** Data for processing follows **

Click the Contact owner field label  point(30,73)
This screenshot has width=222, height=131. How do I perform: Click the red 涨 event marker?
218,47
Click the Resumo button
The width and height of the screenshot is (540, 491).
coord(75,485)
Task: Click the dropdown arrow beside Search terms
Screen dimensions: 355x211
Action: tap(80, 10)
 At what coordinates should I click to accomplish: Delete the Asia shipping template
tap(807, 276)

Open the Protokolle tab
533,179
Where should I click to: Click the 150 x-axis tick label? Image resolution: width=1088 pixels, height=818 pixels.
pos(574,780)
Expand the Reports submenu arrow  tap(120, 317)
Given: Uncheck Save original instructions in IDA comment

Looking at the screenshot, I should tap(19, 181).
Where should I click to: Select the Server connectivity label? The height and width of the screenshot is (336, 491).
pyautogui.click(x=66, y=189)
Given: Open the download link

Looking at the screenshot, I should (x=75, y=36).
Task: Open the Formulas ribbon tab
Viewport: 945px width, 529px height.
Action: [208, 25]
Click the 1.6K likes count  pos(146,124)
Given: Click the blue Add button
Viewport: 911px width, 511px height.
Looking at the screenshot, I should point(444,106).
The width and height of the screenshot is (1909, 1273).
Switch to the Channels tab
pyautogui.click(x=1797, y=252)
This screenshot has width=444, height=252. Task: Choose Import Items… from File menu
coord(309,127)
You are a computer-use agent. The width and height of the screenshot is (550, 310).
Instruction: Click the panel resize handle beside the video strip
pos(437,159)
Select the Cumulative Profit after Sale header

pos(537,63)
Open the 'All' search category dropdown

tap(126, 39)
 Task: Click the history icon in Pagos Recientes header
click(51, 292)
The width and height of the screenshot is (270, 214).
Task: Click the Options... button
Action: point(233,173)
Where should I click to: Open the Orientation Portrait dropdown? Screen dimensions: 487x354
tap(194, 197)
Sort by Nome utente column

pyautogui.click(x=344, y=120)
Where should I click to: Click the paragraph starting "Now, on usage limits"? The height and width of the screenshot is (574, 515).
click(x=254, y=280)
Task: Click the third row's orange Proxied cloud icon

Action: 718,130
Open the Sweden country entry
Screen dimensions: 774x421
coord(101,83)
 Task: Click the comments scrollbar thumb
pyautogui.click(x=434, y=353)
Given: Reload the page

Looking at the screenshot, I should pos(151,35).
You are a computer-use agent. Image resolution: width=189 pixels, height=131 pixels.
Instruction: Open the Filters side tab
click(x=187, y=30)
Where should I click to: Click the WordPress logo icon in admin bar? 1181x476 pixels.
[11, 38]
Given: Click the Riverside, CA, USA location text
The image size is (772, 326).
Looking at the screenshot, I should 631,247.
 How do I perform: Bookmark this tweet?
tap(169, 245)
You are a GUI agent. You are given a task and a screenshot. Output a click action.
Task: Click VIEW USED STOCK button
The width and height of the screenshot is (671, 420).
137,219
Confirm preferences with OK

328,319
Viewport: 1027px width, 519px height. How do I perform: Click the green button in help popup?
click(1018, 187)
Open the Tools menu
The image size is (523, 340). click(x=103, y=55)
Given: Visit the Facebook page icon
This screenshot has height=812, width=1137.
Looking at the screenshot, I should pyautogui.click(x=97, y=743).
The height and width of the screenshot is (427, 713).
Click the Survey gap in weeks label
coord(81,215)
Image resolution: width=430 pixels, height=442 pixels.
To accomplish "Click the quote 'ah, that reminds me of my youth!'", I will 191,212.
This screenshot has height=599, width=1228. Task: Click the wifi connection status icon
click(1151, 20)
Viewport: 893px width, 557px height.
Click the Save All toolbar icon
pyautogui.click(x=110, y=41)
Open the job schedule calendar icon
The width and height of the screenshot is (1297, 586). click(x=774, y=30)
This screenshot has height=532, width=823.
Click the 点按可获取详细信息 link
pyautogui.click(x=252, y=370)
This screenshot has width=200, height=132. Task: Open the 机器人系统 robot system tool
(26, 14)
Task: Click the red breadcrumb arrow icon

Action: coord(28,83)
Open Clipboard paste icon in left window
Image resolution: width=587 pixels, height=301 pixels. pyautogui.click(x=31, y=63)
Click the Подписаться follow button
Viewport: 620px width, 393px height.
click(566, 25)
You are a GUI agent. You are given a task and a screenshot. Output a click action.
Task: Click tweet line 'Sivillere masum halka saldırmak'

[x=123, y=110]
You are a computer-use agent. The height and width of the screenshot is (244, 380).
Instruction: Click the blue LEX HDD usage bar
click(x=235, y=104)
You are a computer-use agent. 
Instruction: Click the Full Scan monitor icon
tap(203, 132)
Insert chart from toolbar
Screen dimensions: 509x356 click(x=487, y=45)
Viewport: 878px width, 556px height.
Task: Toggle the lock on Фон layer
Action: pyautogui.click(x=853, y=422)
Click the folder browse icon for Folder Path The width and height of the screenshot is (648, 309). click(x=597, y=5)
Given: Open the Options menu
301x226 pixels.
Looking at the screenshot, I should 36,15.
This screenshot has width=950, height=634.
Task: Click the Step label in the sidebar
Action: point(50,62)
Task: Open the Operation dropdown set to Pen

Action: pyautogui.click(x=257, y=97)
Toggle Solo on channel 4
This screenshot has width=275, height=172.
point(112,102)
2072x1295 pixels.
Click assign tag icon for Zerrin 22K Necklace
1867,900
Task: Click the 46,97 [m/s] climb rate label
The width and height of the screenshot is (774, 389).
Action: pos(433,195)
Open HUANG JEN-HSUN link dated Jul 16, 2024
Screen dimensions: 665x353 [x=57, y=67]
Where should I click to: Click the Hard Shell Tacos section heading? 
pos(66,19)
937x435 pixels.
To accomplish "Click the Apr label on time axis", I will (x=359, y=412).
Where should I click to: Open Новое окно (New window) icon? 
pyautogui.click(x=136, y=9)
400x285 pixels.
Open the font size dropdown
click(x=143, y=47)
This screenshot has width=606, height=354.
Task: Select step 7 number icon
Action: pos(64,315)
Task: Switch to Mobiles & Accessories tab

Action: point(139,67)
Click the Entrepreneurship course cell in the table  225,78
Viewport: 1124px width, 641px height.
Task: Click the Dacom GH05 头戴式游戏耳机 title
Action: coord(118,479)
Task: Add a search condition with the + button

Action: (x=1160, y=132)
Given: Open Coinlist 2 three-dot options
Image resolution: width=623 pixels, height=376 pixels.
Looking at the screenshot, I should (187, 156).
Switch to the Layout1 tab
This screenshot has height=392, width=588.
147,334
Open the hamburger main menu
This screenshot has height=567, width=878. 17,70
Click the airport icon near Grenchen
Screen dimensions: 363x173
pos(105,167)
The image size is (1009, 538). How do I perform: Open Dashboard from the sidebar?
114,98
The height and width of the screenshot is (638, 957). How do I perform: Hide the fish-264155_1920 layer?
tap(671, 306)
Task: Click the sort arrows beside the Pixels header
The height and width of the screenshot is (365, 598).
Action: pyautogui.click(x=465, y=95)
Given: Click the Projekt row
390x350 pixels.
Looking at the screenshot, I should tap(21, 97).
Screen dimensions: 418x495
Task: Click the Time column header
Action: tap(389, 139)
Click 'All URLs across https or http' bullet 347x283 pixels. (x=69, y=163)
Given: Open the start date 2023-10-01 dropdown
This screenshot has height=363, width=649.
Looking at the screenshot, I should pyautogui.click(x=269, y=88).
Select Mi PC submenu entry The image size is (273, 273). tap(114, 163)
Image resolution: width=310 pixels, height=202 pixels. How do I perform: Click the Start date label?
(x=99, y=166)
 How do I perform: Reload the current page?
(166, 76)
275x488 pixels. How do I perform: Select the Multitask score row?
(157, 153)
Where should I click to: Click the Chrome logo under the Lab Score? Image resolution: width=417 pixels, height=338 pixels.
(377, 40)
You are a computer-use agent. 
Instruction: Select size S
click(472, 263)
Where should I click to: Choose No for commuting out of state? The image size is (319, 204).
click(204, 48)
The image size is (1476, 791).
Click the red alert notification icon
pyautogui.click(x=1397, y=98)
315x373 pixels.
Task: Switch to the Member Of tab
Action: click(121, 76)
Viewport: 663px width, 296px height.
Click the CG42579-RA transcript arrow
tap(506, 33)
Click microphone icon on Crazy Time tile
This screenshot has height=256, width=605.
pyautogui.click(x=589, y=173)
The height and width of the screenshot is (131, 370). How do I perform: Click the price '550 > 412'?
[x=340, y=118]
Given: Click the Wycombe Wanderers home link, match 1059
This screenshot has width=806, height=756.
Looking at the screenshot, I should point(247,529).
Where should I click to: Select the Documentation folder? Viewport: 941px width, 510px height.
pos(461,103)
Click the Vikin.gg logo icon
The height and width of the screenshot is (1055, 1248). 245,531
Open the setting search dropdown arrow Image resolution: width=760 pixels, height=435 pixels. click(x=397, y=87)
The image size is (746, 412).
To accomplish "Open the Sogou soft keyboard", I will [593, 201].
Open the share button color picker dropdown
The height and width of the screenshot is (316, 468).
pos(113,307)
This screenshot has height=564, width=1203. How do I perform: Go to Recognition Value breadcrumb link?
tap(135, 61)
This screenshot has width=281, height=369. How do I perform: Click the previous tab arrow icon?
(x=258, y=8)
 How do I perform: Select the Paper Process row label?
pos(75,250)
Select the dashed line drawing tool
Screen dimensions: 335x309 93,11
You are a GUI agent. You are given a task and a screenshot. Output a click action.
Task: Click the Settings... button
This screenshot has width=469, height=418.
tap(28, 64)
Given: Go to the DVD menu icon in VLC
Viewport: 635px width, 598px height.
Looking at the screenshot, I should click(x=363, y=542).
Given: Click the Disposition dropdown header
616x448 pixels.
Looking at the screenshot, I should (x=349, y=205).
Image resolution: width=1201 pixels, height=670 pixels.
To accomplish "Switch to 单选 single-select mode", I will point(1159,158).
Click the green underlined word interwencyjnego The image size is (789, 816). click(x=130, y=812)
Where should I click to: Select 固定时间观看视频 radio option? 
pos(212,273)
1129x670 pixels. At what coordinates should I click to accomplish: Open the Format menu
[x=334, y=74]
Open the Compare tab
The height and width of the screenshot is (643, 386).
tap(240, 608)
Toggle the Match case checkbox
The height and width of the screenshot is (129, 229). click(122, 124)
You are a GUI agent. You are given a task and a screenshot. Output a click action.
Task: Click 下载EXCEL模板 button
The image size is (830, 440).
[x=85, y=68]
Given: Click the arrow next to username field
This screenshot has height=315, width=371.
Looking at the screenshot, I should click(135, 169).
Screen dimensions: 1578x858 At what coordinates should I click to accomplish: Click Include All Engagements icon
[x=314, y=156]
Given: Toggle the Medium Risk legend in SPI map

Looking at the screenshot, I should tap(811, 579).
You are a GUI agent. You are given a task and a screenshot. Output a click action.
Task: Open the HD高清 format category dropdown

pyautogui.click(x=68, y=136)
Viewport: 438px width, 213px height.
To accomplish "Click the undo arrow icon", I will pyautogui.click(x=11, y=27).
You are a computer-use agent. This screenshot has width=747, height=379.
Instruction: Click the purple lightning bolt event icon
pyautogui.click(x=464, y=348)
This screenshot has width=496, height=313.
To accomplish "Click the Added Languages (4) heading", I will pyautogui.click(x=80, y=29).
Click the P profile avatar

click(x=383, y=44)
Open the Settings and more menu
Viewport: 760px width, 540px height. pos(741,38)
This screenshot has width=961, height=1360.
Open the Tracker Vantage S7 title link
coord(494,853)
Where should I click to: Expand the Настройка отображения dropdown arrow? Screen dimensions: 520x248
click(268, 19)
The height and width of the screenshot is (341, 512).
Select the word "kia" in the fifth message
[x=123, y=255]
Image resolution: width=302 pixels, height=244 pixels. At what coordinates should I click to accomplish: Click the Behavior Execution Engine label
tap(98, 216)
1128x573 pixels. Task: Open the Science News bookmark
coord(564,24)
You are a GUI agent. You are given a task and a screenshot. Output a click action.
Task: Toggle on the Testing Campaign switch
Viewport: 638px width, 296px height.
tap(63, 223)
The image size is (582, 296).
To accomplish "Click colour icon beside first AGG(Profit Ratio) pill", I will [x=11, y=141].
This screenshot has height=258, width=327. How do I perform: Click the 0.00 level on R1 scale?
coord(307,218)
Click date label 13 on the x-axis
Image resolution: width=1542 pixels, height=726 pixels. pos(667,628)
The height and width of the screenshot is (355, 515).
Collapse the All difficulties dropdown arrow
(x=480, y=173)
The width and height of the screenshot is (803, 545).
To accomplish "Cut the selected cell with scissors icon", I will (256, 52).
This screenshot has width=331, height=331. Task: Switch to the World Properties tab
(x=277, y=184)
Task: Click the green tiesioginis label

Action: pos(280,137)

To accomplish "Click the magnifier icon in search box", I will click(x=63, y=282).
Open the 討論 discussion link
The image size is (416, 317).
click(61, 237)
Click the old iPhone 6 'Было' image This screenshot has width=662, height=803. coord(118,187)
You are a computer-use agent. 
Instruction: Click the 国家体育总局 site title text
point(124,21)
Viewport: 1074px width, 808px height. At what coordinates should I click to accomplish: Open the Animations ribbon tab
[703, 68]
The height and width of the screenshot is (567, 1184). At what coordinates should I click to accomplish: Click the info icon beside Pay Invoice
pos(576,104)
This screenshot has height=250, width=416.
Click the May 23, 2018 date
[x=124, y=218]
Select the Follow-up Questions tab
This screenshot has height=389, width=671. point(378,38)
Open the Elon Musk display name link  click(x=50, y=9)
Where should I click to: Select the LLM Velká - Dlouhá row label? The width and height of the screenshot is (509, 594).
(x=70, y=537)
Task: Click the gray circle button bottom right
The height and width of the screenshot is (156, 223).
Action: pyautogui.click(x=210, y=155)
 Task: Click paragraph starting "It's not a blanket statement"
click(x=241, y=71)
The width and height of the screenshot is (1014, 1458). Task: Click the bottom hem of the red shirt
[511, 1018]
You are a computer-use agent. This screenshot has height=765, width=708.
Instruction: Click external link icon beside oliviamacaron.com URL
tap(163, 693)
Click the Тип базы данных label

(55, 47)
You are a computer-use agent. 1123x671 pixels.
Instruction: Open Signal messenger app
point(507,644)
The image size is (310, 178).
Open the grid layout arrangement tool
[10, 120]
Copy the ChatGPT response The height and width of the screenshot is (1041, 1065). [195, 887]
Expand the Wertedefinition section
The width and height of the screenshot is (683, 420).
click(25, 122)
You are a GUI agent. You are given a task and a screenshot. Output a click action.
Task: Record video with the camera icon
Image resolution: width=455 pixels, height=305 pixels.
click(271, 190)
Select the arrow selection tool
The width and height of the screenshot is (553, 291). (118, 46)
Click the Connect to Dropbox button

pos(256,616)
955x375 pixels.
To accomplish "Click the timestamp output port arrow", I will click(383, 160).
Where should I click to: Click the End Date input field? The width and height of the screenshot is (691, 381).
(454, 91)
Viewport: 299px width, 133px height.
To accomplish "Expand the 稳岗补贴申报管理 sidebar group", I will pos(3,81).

** End of Data for processing **

Assignment - Write down again, exactly as given, only the lines above that fall from the line with "This screenshot has height=532, width=823." to the line with "Task: Click the 46,97 [m/s] climb rate label", inclusive.

Response for this exercise -
This screenshot has height=532, width=823.
Click the 点按可获取详细信息 link
pyautogui.click(x=252, y=370)
This screenshot has width=200, height=132. Task: Open the 机器人系统 robot system tool
(26, 14)
Task: Click the red breadcrumb arrow icon

Action: coord(28,83)
Open Clipboard paste icon in left window
Image resolution: width=587 pixels, height=301 pixels. pyautogui.click(x=31, y=63)
Click the Подписаться follow button
Viewport: 620px width, 393px height.
click(566, 25)
You are a GUI agent. You are given a task and a screenshot. Output a click action.
Task: Click tweet line 'Sivillere masum halka saldırmak'

[x=123, y=110]
You are a computer-use agent. The height and width of the screenshot is (244, 380).
Instruction: Click the blue LEX HDD usage bar
click(x=235, y=104)
You are a computer-use agent. 
Instruction: Click the Full Scan monitor icon
tap(203, 132)
Insert chart from toolbar
Screen dimensions: 509x356 click(x=487, y=45)
Viewport: 878px width, 556px height.
Task: Toggle the lock on Фон layer
Action: pyautogui.click(x=853, y=422)
Click the folder browse icon for Folder Path The width and height of the screenshot is (648, 309). click(x=597, y=5)
Given: Open the Options menu
301x226 pixels.
Looking at the screenshot, I should 36,15.
This screenshot has width=950, height=634.
Task: Click the Step label in the sidebar
Action: point(50,62)
Task: Open the Operation dropdown set to Pen

Action: pyautogui.click(x=257, y=97)
Toggle Solo on channel 4
This screenshot has width=275, height=172.
point(112,102)
2072x1295 pixels.
Click assign tag icon for Zerrin 22K Necklace
1867,900
Task: Click the 46,97 [m/s] climb rate label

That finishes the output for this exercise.